The Federal Reserve Bank is neither federal (its privately owned) nor holds any reserves (its all paper certificates) and isn’t even a bank but a clever way of bailing out banks. It was the third US central bank, the first two having failed so disastrously no one would have supported another. But we were tricked into it. The fascinating story is told:

https://www.chinhnghia.com/The-Creature-from-Jekyll-Island-by-G.-Edward-Griffin.pdf

Edwin Vieira is a constitutional scholar and attorney who has argued AND WON cases before the Supreme Court. His magnum opus on money-
https://www.amazon.com/Pieces-Eight-Disabilities-Constitution-Foundation/dp/0967175917

These are the anti-dotes to the brainwashing we call education, so effective I came out of college with a business degree and knew all about stocks and bonds and yet somehow mysteriously never a word about silver and gold. A whole four year degree built around the uses of money without ever a word about what money actually is. Now I know why.

With sound money, money with actual intrinsic value that cannot be created from nothing, all the power is with the people. We would find better and more efficient uses, everything would be cheaper and better and more, and questions like Eric asked, the answers self-evident.

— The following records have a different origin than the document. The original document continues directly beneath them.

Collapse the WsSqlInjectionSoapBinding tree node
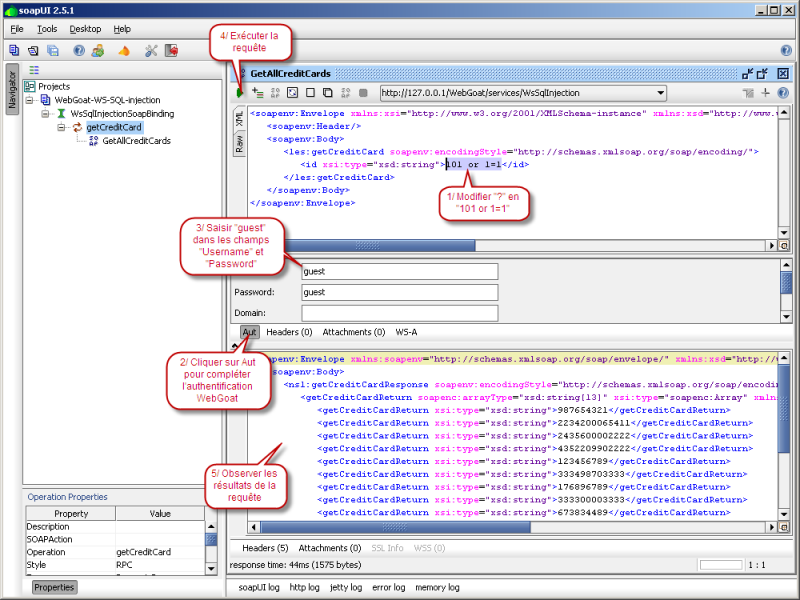This screenshot has width=800, height=600. pos(46,114)
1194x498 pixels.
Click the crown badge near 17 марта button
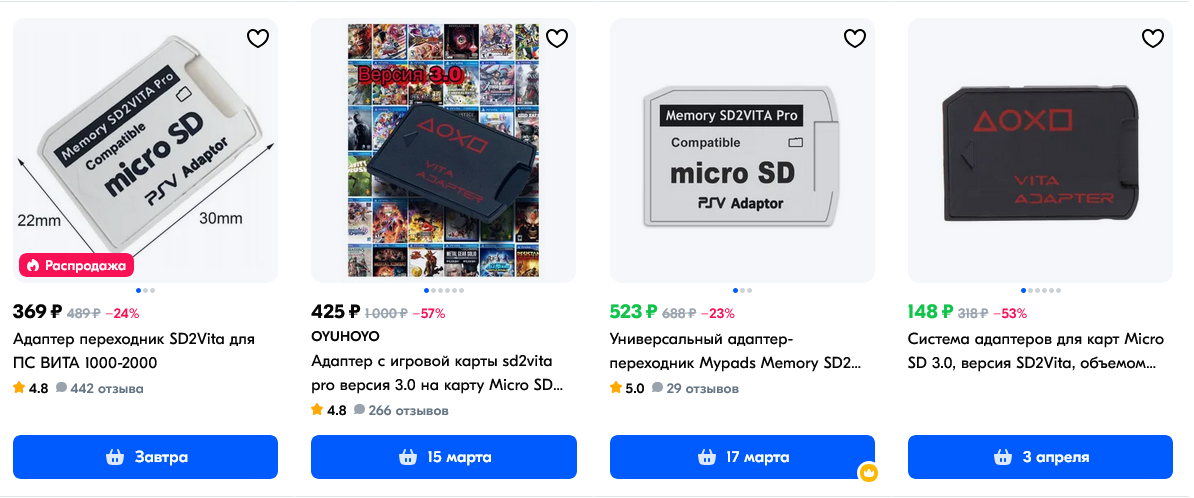868,473
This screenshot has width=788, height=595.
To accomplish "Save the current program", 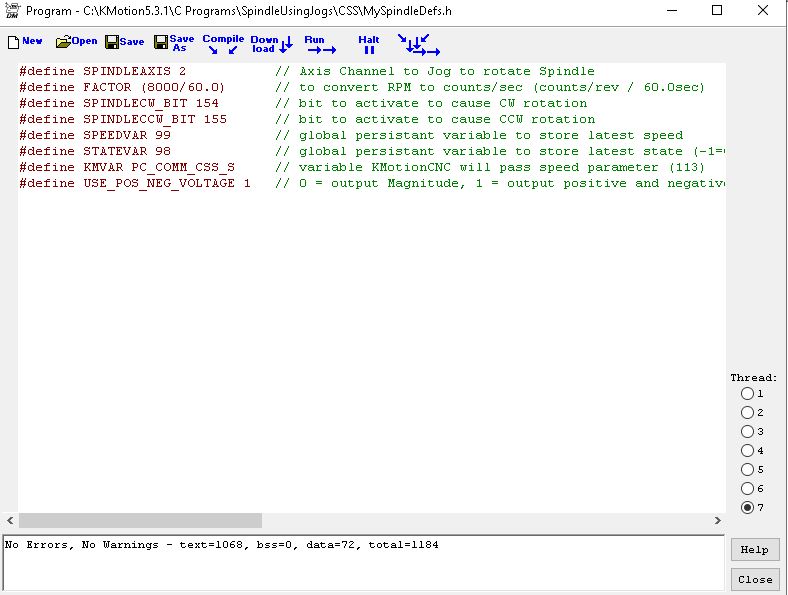I will (124, 42).
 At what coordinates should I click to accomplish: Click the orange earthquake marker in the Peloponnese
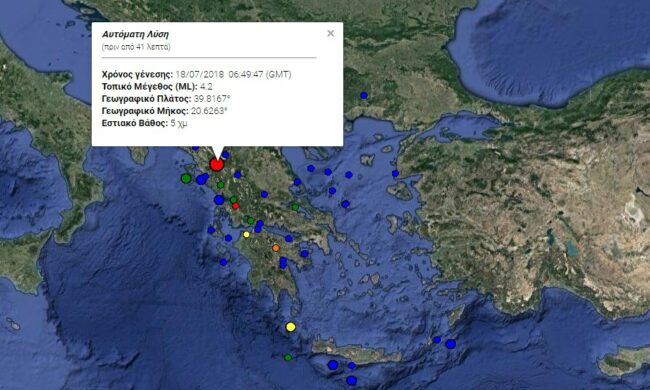(276, 248)
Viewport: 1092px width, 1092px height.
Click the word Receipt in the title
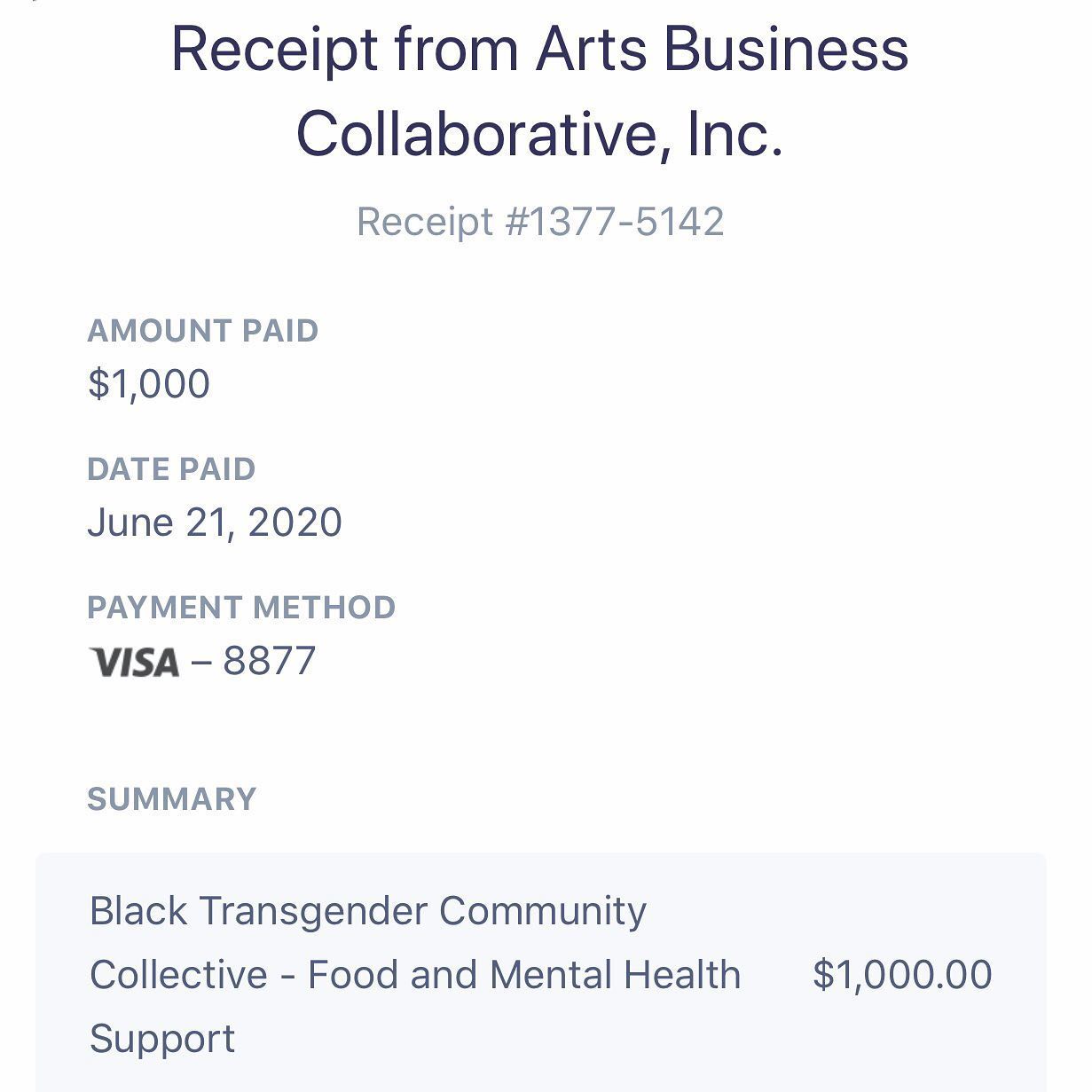click(274, 51)
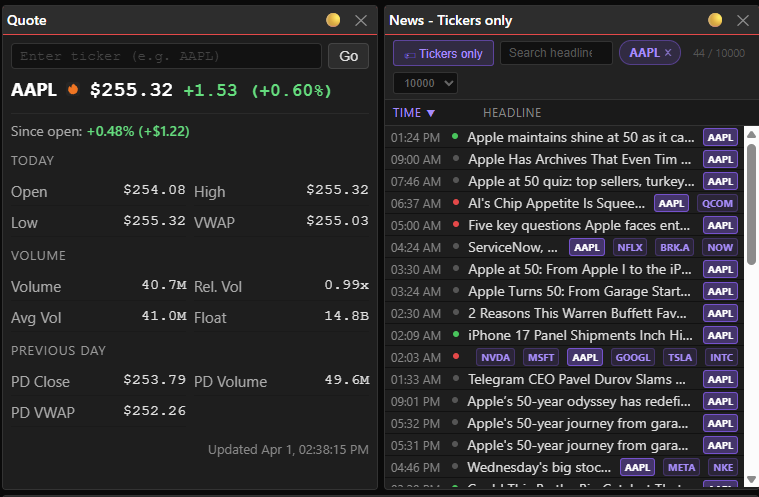Screen dimensions: 759x497
Task: Click the TSLA ticker badge
Action: click(x=679, y=357)
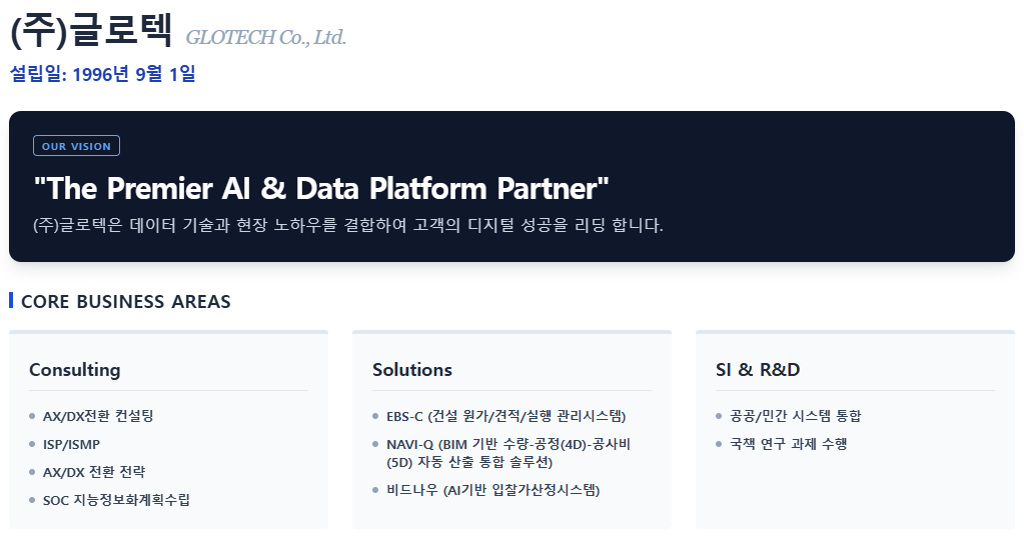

As it is we still manage to have improvements with technologies like Synergistic and Tekton use, a whole bunch of things that never even existed 50 years ago and make music sound better than ever. B&O developed a moving iron cartridge, Soundsmith developed it to perform light years better. And the only reason its Hyperion is $8k instead of $80 is our bogus unit of measure.
Based on how much we have deviated from discussion of audio, I must conclude that I am correct in all of the points below:
  • Class D is the only high end audio amplifier topology left.
  • Power cables don't matter
  • Speaker driver counts should be a prime number.
A silver dime is worth about a bit less than $1.50 (90% silver and 10% copper). Silver is trading in the range of $13 - $15 an ounce. And yes, things were a lot more affordable 40 - 50 years ago! Though wages were comparably lower.